Heather Kanazawa still remembers the way the cool, crisp blues cut through formations of trees in the woods. Or the way the ripples in the water looked on a cool spring day. In her paintings, both memory and process serve as key elements. She is able to thoroughly memorize these past memories in order to investigate them, providing descriptive imagery.
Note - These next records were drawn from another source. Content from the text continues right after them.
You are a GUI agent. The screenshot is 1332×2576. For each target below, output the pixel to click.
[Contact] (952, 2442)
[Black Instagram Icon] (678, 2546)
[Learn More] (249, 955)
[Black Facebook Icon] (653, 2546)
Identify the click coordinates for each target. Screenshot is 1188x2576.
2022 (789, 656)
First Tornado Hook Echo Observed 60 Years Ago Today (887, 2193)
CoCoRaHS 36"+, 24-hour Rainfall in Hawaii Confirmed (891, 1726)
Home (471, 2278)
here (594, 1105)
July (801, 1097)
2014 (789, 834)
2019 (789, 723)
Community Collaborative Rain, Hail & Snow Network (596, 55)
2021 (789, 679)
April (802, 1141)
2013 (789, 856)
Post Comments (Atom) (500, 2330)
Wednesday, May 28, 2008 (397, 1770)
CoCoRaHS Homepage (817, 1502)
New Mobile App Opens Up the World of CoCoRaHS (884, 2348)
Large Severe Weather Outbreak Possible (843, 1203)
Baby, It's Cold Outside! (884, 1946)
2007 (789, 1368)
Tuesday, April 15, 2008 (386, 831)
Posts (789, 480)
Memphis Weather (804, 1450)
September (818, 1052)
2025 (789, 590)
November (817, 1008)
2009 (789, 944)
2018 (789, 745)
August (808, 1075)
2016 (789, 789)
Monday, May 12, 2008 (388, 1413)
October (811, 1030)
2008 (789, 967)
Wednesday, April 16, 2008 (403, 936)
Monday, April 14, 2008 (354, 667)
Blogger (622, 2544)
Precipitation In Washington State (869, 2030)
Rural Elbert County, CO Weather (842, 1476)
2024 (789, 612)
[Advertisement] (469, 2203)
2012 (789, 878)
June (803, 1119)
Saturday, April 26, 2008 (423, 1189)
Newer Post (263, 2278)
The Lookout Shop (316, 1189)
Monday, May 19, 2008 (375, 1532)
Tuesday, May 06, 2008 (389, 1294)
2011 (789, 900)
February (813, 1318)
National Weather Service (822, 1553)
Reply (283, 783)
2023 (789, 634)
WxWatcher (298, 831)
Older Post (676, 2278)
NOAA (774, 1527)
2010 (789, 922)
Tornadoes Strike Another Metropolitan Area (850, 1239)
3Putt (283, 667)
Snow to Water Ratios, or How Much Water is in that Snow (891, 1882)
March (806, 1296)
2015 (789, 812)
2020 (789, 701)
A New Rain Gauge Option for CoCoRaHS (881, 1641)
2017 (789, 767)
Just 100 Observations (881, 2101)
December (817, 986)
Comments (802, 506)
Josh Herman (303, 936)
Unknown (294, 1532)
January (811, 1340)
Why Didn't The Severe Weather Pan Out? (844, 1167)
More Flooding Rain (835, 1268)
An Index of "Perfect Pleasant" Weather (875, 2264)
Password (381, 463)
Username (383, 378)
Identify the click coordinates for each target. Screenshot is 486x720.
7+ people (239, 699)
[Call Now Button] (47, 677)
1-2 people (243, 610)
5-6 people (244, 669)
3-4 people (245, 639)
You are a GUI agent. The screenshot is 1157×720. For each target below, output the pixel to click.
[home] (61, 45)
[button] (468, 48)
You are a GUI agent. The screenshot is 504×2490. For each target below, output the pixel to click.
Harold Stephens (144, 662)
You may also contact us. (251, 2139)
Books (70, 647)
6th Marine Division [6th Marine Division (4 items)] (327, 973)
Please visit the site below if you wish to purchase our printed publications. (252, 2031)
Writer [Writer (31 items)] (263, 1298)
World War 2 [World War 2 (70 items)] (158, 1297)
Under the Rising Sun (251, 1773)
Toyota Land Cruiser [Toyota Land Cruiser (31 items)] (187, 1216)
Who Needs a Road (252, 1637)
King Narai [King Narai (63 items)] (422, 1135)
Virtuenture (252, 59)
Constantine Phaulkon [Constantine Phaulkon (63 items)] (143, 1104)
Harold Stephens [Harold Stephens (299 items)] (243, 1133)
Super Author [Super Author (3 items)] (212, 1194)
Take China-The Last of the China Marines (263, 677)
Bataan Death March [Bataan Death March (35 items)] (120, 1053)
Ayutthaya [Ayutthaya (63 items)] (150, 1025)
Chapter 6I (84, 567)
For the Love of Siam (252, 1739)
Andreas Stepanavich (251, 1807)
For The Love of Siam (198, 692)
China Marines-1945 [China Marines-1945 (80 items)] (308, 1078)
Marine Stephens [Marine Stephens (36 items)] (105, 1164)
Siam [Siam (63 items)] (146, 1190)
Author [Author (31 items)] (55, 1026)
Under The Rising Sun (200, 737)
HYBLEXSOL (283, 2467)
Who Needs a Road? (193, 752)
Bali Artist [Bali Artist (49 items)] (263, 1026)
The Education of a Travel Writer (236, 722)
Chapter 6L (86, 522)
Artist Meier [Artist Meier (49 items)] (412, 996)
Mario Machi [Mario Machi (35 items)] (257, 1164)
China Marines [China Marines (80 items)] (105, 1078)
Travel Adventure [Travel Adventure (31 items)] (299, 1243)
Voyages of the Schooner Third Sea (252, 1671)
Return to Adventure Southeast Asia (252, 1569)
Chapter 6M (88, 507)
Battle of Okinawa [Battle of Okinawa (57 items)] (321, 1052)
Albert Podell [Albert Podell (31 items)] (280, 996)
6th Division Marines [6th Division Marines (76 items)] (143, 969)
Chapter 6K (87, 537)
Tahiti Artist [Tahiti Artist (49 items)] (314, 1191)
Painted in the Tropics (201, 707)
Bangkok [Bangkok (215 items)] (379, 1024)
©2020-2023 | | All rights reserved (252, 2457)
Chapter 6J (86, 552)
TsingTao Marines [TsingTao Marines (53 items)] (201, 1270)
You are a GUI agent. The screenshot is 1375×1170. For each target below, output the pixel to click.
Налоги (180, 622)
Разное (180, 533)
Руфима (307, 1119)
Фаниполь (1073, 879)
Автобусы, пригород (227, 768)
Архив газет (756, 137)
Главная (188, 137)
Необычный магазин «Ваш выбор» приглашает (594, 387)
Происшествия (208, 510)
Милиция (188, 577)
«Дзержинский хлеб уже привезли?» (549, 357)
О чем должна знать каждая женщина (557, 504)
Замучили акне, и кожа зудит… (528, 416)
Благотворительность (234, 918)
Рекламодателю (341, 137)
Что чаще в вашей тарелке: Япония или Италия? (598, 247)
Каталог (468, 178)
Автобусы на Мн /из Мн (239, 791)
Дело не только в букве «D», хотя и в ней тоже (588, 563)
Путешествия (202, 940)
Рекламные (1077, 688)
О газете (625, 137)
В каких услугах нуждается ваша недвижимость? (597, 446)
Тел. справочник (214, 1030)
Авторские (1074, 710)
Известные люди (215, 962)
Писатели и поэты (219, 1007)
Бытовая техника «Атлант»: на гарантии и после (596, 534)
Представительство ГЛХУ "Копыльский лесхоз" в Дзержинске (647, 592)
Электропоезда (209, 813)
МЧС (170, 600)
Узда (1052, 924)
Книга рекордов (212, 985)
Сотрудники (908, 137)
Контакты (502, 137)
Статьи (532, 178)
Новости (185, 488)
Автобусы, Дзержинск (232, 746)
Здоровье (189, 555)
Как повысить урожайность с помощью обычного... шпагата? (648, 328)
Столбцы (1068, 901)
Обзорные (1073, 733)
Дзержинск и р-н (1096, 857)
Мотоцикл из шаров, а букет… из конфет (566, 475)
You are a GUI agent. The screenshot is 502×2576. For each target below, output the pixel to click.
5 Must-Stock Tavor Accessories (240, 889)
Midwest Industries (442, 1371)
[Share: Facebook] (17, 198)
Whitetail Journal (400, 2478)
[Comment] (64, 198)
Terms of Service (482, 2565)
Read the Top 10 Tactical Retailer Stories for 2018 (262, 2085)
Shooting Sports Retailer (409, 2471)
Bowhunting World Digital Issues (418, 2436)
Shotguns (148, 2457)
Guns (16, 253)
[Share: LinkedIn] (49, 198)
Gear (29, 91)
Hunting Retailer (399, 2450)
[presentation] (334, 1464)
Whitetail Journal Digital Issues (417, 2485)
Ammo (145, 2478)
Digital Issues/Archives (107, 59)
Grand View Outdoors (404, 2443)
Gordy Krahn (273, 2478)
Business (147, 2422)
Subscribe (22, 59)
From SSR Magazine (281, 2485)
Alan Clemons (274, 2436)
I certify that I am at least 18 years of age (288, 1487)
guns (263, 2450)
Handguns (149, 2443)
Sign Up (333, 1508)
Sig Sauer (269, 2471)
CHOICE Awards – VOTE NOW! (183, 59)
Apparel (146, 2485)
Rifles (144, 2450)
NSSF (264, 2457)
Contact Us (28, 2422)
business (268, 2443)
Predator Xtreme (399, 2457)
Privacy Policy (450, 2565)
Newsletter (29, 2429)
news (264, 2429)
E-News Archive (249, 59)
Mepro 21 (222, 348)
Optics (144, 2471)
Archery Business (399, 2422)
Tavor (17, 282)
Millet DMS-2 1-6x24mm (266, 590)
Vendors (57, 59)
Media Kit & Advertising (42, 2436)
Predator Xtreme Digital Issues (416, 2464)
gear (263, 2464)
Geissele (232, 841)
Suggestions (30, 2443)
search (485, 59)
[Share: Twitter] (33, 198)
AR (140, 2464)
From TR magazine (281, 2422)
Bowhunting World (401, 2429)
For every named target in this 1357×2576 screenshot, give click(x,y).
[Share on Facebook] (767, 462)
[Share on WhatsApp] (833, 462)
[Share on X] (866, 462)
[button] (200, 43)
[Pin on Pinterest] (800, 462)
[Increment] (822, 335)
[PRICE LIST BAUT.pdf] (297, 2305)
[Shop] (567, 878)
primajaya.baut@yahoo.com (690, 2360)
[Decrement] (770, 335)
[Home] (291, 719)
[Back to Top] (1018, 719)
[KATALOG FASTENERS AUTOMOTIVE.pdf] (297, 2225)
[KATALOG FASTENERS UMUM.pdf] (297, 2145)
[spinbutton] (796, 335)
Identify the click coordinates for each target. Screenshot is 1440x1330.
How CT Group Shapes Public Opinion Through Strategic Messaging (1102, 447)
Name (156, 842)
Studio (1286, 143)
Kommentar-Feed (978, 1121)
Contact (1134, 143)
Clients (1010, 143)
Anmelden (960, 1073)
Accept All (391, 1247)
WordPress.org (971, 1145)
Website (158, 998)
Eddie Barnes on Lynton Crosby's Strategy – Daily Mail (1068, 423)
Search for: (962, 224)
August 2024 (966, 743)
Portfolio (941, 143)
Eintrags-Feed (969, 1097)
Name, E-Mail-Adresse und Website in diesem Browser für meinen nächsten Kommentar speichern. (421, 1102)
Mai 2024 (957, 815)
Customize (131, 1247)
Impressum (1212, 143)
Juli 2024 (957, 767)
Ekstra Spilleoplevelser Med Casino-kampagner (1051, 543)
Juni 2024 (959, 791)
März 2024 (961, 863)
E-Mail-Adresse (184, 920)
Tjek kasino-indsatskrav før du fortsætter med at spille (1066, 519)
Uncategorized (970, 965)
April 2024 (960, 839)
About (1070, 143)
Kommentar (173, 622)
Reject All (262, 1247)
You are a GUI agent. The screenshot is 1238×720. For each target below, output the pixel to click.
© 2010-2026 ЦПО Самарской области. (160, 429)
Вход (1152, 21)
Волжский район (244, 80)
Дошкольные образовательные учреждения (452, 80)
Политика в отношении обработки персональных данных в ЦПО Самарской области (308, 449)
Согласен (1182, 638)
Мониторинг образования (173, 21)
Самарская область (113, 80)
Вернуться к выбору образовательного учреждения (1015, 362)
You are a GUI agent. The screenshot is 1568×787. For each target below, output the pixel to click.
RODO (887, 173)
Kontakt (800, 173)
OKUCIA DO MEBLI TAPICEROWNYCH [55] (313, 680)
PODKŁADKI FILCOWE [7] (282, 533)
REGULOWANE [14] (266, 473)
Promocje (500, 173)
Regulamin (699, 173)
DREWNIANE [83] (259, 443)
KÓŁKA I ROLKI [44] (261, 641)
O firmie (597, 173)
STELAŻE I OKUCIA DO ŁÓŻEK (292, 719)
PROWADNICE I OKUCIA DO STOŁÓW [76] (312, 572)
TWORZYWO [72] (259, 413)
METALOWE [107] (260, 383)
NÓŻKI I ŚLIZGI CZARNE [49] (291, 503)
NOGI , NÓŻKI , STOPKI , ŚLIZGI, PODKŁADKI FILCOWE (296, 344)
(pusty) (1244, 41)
Kanazawa's paintings are studies of memory and place. Her work mainly is abstraction, because she feels that most memories are simply recordings of colors, textures, or sounds. she develops them, adding and subtracting paint, scraping, taking away, and playing with color and texture. It is through this process that the work begins to develop and feel fully realized. Kanazawa works intuitively and lets the act of painting guide her through each step. It is through this process that she is able to convey a sense of depth in her work. Her goal is for the painting to take on it's own voice and, in essence, to become another place other than the initial trace of memory.
Recent paintings are documentations of travel, particularly of time spent in Japan and the influence of Japanese life. Kanazawa seeks to record feelings and emotions, as well as essential moments of being and existence in a culture infused by the idea of “Zen” and meditation, as well as the fast-paced atmosphere of daily work life embedded in the culture.
About Heather Kanazawa
Kanazawa was born in Pittsburgh PA in 1984. She received her BFA in 2007 and her MA in Art Education in 2011 from Edinboro University. Recent exhibitions took place at Glass Growers Gallery in Erie PA, Crary Art Gallery in Warren PA, and the Wellsville Creative Arts Center in Wellsville NY. She currently lives in Edinboro Pennsylvania.